Debemos aprovechar el aplazamiento de la obligación de cumplimentar el Registro de Accionistas y Beneficiarios Finales para concientizarnos sobre su trascendencia e implicaciones.
La construcción de esta base de datos debía iniciar en marzo de este año. Sin embargo, el Ministerio de Hacienda anunció que se traslada el arranque a setiembre del 2019.
No se ha hecho suficiente énfasis en que todas las personas jurídicas están cubiertas por esta obligación.
Muchísimos representantes legales, propietarios de acciones, fiduciarios, etc., creen que este deber no les atañe. Nada tiene que ver con la condición activa o inactiva de la entidad, y el incumplimiento implica multa de un 2% del ingreso bruto; y si no tiene ingresos, aplica una multa mínima de casi ¢1.300.000 y un máximo de casi ¢45 millones.

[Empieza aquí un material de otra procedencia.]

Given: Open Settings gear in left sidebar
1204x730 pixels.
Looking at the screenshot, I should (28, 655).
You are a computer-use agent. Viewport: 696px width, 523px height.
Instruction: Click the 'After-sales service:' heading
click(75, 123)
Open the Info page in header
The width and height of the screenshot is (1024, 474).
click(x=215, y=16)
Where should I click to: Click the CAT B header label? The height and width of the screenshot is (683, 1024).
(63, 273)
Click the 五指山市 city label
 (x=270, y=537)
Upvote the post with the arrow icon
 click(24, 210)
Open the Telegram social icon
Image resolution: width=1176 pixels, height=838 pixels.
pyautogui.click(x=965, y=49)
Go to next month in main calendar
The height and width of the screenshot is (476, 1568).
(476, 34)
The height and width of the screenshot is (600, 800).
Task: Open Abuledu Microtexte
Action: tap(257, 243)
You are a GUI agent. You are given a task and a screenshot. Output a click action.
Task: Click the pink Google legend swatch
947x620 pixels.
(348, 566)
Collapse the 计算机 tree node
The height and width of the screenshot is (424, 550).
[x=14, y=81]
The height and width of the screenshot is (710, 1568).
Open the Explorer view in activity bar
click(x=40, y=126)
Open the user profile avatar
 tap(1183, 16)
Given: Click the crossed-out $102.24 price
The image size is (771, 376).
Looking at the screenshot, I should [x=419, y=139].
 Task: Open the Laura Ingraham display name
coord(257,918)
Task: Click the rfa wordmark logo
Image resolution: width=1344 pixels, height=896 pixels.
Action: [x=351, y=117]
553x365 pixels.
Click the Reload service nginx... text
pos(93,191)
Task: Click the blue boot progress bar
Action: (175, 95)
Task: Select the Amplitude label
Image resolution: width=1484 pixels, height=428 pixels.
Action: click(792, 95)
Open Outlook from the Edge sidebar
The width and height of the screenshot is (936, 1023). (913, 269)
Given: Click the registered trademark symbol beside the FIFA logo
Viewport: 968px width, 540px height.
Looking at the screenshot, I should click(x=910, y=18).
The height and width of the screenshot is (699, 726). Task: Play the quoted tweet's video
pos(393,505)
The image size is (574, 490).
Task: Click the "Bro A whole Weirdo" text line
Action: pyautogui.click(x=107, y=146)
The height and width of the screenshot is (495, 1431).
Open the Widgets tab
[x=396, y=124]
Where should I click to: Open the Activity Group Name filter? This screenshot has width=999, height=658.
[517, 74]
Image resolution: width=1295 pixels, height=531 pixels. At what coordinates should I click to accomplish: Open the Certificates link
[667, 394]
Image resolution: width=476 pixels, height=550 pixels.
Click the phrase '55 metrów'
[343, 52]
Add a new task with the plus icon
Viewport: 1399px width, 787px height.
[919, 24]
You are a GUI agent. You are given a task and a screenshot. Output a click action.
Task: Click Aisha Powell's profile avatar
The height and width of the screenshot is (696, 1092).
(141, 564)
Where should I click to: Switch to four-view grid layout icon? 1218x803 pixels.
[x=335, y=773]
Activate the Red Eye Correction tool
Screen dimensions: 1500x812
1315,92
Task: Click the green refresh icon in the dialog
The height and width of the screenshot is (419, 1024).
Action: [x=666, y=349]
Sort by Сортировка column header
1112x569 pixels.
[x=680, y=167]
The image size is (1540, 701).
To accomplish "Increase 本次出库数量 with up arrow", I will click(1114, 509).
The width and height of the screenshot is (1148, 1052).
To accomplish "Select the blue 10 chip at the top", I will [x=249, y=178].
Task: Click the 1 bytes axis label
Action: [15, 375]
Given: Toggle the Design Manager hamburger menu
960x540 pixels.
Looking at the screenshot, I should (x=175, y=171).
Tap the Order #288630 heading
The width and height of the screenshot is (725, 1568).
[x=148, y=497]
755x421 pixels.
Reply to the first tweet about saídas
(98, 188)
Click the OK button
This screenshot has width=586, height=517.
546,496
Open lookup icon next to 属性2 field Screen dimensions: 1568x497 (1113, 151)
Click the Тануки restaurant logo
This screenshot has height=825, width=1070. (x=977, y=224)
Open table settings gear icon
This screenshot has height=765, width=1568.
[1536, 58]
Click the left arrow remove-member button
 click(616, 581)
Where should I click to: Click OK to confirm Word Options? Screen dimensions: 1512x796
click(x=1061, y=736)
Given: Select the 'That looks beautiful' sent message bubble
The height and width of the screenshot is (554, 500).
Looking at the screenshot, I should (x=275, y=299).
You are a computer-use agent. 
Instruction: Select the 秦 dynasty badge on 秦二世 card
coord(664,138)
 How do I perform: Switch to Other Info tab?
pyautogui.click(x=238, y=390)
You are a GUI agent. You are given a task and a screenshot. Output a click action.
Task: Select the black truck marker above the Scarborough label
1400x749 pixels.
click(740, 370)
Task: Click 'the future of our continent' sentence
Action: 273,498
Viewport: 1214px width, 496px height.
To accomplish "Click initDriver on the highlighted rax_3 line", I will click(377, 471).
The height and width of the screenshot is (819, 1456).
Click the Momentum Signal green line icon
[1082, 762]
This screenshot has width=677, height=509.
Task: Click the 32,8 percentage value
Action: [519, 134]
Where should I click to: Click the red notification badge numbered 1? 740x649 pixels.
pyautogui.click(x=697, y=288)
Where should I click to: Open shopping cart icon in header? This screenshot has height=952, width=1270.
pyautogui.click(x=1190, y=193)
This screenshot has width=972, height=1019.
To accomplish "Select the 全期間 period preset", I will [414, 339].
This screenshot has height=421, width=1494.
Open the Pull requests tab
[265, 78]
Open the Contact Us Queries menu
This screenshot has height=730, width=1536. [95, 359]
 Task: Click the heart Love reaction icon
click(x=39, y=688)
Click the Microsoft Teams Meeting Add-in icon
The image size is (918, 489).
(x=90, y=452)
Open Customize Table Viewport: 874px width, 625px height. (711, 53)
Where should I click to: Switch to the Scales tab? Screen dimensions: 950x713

Además, si cumplimos también nos evitamos problemas de limitación para inscribir registralmente los actos sociales. Ahora bien, si nuestro deber consiste en identificar a la persona de carne y hueso que es la beneficiaria final de esas personas o estructuras jurídicas, vale la pena poner en orden las cosas y evitar que nuestra propia manifestación genere una contingencia: incremento no justificado de patrimonio, presunciones de ingresos, precios de transferencia o aduanas.
Entonces, hagamos un inventario de las sociedades en las que somos socios. Determinemos cómo y por qué adquirimos esa participación social. Determinemos cuáles son los bienes que tiene esa sociedad y revisemos el soporte documental, legal y contable, de esos bienes.
Claramente lo único que se declara es al beneficiario y no los bienes; pero la transparencia es justamente para que la Administración, con sus herramientas legales, pueda hacer el ligue.
Nuestro comportamiento tributario debe tener una lógica estructural, transaccional y documental. Y aunque esto no es nuevo, la obligación de transparentar la condición de beneficiario (y el nuevo impuesto a las ganancias de capital), justifican el esfuerzo de hacer una debida diligencia.